This dish has a double-hit of comfort meal: a base of fragrant, creamy curry; and a topping of butter, flaky pastry.
- 1 tbsp olive oil
- ½ onion, chopped
- 3 tbsp green curry paste
- 1 x 400 ml canned coconut milk
- ½ cup carrots, cubed
- 1 head of broccoli, trimmed and cut into florets, stalk cut into cubes
- ½ cup green beans, trimmed and cut into halves
- ½ cup button mushrooms, cleaned and cut into quarters
- ½ cup fennel, chopped
- ⅓ cup peas
- 1½ cups vegetable stock
- 2 tbsp cornstarch
- plain flour, for dusting surface
- 1 sheet puff pastry, thawed
- 1 egg
Oven temperatures are for conventional; if using fan-forced (convection), reduce the temperature by 20˚C. | We use Australian tablespoons and cups: 1 teaspoon equals 5 ml; 1 tablespoon equals 20 ml; 1 cup equals 250 ml. | All herbs are fresh (unless specified) and cups are lightly packed. | All vegetables are medium size and peeled, unless specified. | All eggs are 55-60 g, unless specified.
1. Preheat oven to 220ºC (425ºF).
2. Pour oil into a large saucepan and heat. Add onions and saute until translucent.

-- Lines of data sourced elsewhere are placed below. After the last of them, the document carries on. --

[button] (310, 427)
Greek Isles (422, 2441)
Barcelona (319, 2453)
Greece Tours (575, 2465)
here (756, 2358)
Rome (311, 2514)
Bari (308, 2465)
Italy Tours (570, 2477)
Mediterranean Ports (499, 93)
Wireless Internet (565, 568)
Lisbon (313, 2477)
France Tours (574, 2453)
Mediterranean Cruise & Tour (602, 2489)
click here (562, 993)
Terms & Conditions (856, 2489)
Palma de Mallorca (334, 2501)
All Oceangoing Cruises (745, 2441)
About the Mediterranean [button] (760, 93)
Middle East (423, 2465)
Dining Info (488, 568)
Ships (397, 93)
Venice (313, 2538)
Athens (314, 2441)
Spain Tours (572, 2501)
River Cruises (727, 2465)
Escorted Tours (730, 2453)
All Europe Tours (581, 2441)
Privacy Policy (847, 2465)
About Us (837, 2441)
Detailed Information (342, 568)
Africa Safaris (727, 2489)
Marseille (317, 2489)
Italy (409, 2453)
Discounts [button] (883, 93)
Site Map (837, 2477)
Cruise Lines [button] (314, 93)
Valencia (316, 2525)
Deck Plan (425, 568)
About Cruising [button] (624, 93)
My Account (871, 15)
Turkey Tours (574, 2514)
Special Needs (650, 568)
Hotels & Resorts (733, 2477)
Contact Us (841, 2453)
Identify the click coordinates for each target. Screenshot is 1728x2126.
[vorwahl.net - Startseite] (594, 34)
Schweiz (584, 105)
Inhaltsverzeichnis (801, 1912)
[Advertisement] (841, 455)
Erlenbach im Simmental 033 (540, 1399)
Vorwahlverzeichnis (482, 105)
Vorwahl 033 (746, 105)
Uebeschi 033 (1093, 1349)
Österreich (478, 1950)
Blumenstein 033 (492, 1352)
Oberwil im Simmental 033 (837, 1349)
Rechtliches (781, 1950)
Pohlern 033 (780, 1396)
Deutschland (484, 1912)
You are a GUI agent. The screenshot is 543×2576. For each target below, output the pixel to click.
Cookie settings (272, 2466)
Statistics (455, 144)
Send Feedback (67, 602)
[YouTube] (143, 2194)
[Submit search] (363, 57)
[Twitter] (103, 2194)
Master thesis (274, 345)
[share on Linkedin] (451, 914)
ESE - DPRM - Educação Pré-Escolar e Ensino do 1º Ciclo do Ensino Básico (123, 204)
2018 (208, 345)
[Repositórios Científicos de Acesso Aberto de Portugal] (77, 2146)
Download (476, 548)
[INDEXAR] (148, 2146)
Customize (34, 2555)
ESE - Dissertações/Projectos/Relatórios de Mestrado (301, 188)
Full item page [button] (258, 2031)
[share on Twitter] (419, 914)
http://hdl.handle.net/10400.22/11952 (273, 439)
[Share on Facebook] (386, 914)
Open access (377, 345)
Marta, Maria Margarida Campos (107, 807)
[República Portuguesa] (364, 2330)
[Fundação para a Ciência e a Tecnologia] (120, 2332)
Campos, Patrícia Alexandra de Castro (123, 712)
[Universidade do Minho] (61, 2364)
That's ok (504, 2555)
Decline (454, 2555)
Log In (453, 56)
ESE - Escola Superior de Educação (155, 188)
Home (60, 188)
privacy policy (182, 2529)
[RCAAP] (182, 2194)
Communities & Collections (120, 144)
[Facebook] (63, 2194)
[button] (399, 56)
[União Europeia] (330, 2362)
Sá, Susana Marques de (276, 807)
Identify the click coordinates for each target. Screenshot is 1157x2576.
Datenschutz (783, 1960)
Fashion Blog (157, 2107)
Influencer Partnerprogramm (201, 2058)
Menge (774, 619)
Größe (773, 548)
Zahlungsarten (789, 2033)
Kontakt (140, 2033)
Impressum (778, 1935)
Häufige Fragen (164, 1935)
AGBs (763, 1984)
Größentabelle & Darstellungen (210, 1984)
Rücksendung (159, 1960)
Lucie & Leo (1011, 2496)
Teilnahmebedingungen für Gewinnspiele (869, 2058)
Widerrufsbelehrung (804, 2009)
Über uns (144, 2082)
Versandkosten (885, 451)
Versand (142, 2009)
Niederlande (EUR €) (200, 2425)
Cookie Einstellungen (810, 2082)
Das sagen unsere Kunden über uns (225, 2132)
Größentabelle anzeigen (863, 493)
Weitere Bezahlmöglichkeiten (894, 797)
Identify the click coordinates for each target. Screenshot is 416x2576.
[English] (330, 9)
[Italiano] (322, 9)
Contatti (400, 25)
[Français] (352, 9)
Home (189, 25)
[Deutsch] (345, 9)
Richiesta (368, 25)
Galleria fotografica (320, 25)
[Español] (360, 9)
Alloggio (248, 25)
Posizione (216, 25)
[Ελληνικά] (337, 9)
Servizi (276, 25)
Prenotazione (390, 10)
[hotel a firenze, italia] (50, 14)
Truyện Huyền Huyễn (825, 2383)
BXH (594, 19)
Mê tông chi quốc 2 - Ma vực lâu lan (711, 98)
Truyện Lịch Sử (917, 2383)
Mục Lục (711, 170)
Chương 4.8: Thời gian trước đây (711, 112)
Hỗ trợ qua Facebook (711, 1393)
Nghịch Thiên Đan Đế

3. Stir in green curry paste to combine. Pour in coconut milk.
4. Add carrots, broccoli, green beans, mushrooms, fennel and vegetable stock.
5. In a small bowl, combine cornstarch and 2 tablespoons of water, and whisk to combine. Add to the saucepan.
6. Mix in peas, bring curry to a boil, then reduce heat to low and cook for 5-10 minutes.
7. Pour vegetables into a 28cm-square greased baking dish.
8. Lightly flour a clean work surface. Roll out puff pastry into large circle to fit the baking dish.
9. Fit dough over baking dish. Crimp and trim edges, then make small piercing marks in the dough lid with a knife.
10. Crack the egg into a small bowl. Add water and whisk well.
11. Brush pastry with egg wash.
12. Bake pie for 25-30 minutes until pastry is golden. Allow to cool slightly before serving.